Floodwaters recede in Triangle, but some areas remain cut off
Posted December 31, 2015 6:49 p.m. EST
Updated January 1, 2016 5:18 p.m. EST
Chapel Hill, N.C. — While drivers in Durham had to deal with detours Thursday on roads that remain flooded, some Chapel Hill residents forced out of their homes Wednesday by fast-rising water were able to return to assess the damage.
State Department of Transportation officials closed Stagecoach Road at N.C. Highway 751 in Durham County because a stretch remains underwater. DOT crews were in the area Thursday checking on storm drains, but there was no word on when the road could reopen.
In Chapel Hill, contractors were cleaning up at Camelot Village Apartments and neighboring Brookwood Condominiums after flooding from Bolin Creek caused about $39,000 in damage and displaced about three dozen residents.
"There's something that needs to be done. It's a big problem that needs to be taken care of," Camelot Village resident Dwayne Hayes said.
Hayes lost everything in a similar flood about three years ago, so he has since moved to an upstairs unit. He said he rushed about Wednesday to help those whose belongings weren't high enough to remain dry.
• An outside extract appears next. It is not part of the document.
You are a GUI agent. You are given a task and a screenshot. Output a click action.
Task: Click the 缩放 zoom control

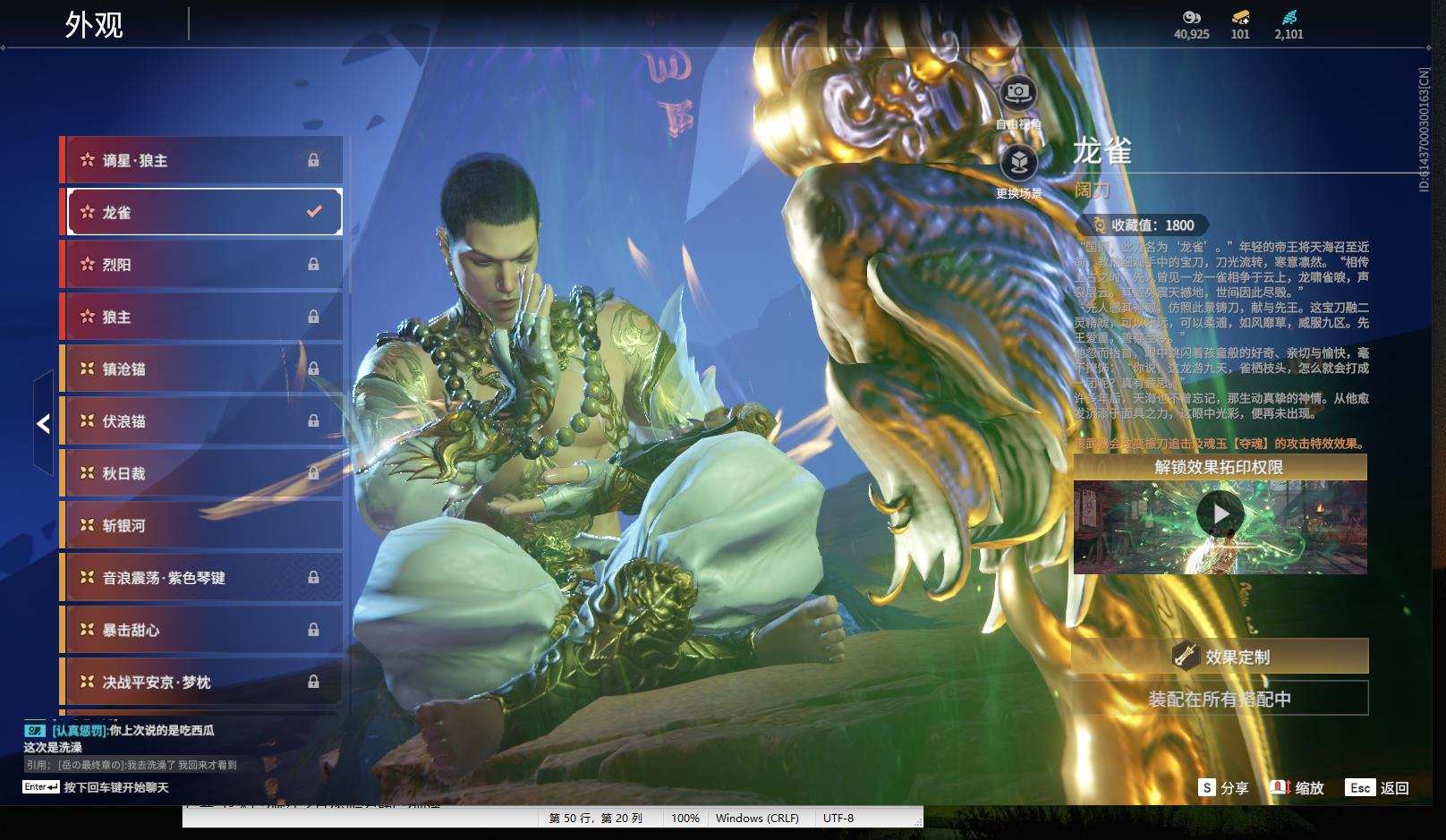click(1297, 788)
"It was raining hard and coming up fast. I went running around telling everyone to move their cars, helping everyone move their cars, telling people to put their stuff up 2 to 3 feet," he said.
Darla Waugh was stunned to see that her first-floor unit wasn't damaged by the floodwaters.
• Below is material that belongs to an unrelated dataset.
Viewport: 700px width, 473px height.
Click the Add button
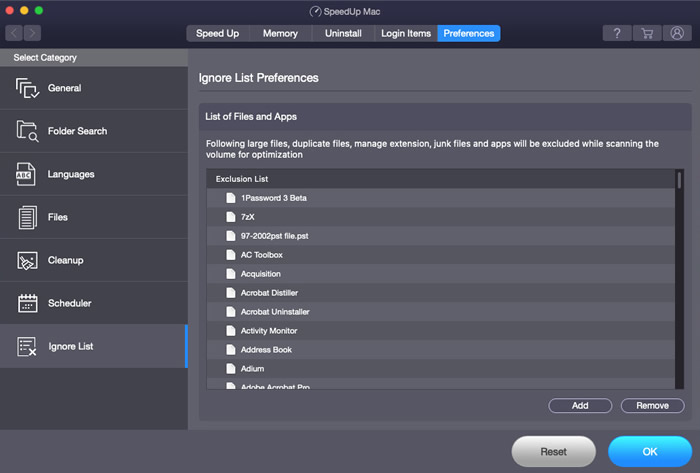(x=580, y=406)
"Oh gosh, it's dry," Waugh said, choking back tears. "I never thought it would pass me by."
Orange County and State Emergency Management crews checked out the complexes Thursday, along with Chapel Hill building inspectors. Sandbags were left for protection at the doors where residents who evacuated hadn't yet returned.
The area is prone to flooding. In 2013, 119 units in the two complexes were condemned because of flood damage.
Interim Chapel Hill Fire Chief Matthew Sullivan said Thursday that there were talks among town officials, property owners and the Federal Emergency Management Agency after the 2013 flood of moving residents out and turning the area into open space, but nothing ever came of it.
A town spokeswoman says Chapel Hill has tried to acquire the privately owned land since 2008, but the owners refuse to sell. Now, she said, the town's goal is to make the area habitable.